Francesca Russello Ammon is a cultural historian of the built environment. Her research focuses on the social, material, and cultural life of American cities, from World War II to the present. She is especially interested in the processes and consequences of urban renewal, the influence of war on postwar planning and design, the dynamic relationship between cities and nature, and the ways that visual culture has shaped understanding of what cities are, have been, and should be.
Professor Ammon is assistant professor of City & Regional Planning and Historic Preservation at the University of Pennsylvania. She teaches courses on planning history, historical research methods, cities and sound, and photography and the city. On this last topic, she recently organized a two-day symposium at PennDesign titled "Picturing Policy: How Visual Culture Shapes the Urban Built Environment."
Outside of the classroom, Professor Ammon is a colloquium member of the Penn/Mellon Foundation Humanities + Urbanism + Design Initiative, an Andrew W. Mellon DH Fellow at the Price Lab for Digital Humanities, and a Faculty Fellow of the Penn Institute for Urban Research. During 2016-17, Professor Ammon is a Mellon Researcher with the Canadian Centre for Architecture's Architecture and Photography initiative. She also serves on the board of the Society for American City & Regional Planning History (SACRPH).
Before joining Penn, Professor Ammon was a Visiting Scholar at the American Academy of Arts & Sciences.

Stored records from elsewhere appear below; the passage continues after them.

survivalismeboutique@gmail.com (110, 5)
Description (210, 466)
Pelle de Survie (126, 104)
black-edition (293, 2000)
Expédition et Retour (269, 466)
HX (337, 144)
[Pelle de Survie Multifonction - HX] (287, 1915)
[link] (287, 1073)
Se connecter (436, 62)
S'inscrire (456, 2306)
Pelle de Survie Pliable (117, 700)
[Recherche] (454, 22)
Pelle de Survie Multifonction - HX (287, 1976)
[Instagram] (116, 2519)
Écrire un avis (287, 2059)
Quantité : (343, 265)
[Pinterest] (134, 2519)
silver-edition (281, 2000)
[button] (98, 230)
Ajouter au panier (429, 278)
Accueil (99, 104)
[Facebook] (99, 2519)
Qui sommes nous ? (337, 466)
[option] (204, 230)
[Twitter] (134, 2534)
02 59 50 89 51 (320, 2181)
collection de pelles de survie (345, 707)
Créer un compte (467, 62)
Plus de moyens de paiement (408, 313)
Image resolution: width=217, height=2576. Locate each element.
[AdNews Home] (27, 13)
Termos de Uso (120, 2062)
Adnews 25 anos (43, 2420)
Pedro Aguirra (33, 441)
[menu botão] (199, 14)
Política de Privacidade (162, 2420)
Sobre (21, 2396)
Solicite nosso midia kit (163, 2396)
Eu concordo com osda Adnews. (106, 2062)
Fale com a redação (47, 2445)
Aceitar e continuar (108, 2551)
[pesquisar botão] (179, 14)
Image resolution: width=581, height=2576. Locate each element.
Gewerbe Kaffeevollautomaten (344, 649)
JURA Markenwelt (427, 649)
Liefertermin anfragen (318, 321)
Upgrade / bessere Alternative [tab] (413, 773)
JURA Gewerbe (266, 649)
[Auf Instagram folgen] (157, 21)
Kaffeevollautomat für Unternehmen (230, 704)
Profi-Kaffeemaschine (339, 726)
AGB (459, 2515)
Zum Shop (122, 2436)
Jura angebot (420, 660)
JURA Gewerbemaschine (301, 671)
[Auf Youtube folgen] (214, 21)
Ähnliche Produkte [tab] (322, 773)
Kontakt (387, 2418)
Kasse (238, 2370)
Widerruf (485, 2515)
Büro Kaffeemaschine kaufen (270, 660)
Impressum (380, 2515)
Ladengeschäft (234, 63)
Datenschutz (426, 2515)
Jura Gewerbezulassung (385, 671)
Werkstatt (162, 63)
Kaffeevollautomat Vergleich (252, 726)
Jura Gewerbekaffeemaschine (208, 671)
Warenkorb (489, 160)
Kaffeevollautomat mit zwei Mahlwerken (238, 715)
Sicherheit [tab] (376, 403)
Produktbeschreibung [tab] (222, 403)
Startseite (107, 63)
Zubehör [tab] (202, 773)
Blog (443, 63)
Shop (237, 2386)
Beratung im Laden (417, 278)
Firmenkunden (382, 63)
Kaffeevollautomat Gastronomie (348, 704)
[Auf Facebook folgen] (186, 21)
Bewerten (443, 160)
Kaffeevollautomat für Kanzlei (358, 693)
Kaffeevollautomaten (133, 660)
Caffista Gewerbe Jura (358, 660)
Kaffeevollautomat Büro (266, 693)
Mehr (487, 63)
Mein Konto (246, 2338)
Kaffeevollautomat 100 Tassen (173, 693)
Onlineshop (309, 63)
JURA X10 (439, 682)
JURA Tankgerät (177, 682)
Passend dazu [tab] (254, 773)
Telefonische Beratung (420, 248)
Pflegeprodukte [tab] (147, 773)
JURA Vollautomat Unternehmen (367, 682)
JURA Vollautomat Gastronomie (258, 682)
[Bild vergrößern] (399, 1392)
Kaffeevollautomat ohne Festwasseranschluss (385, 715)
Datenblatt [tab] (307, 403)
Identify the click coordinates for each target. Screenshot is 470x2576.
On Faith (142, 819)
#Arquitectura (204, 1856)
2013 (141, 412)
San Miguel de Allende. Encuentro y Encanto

She previously earned her Ph.D. in American Studies at Yale University, her Master of Environmental Design (M.E.D.) at Yale School of Architecture, and her B.S.E. in civil engineering at Princeton University.
This lecture is part of P+ARG's Emerging Voices Lecture Series. P+ARG is comprised of research students in both Urban and Regional Planning and Architecture. Our main purpose is to enhance the social and academic experiences of research students in the college.